Fue justamente a partir del intento abortado por el Golpe de 1973 de construir el socialismo por un camino democrático -la vía chilena– que Berlinguer reflexionó sobre las causas que llevaron al derrocamiento de la Unidad Popular, concluyendo que contar con una mayoría electoral y parlamentaria es condición necesaria, pero en ningún caso suficiente para emprender un programa de reformas que aspirasen a alterar las bases sobre las cuales se sustenta la dominación de las clases privilegiadas.

Con esta impronta, el Eurocomunismo vino a tomar distancia de los designios y mandatos emanados desde el PCUS y se planteó el desafío de transformar las condiciones socio-políticas, económicas y culturales de los países europeos que contaban con partidos comunistas relevantes a través de nuevas claves y estrategias políticas, que incluían la formación de consensos que ampliasen la base social de apoyo a las reformas que debían ser emprendidas.

En momentos en que una onda reaccionaria parece amenazar las democracias del mundo, la posibilidad de seguir apostando en una alternativa del tipo “compromiso histórico” o bloque por los cambios no deja de representar un horizonte deseable para las grandes mayorías que sufren las penurias de la precariedad, la exclusión y la miseria a la cual son sometidas cotidianamente.

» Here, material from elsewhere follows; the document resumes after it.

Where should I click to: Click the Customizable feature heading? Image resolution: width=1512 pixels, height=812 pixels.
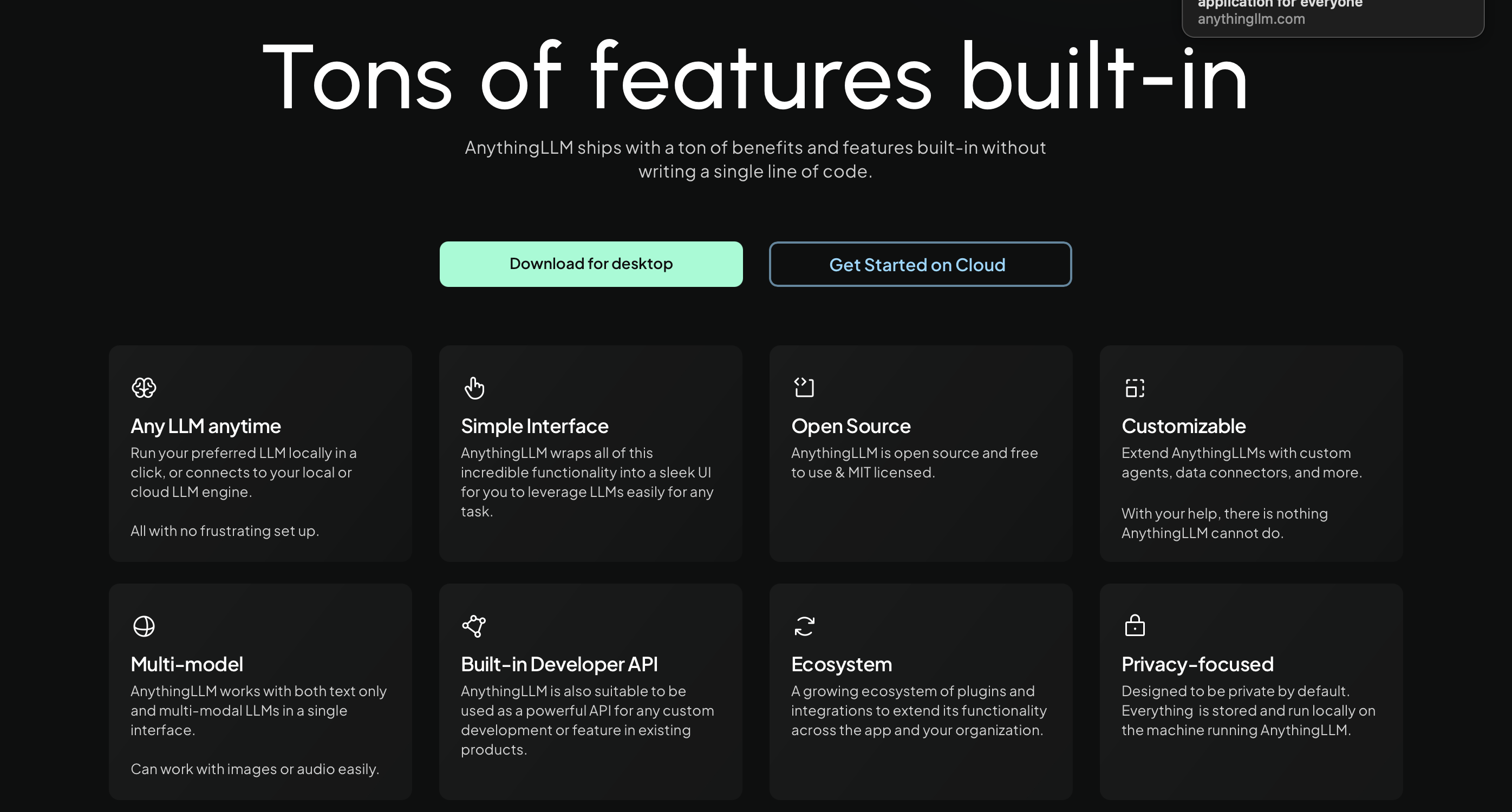(x=1183, y=426)
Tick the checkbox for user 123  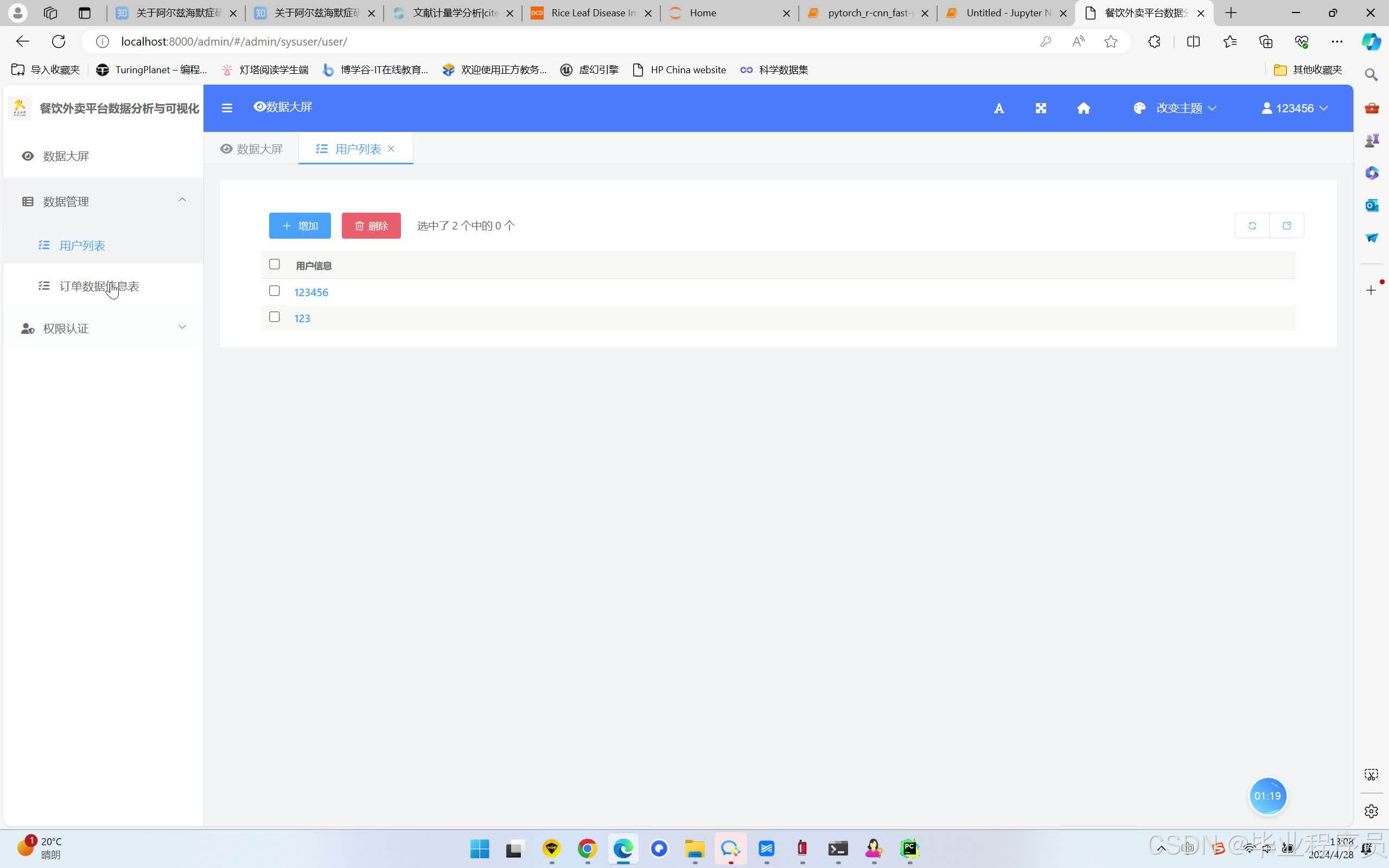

Precisamente, el legado que nos deja la inspiradora experiencia checoslovaca después de 50 años de su violenta interrupción, se podría reflejar en la certidumbre de que todavía es posible pensar que, frente a la coerción de la libertad y el amordazamiento de la democracia, siempre va existir la posibilidad de levantar, con irritante tozudez, las banderas de un socialismo democrático, pluralista e inclusivo que nos permita aspirar a edificar un mundo más justo, libre y solidario.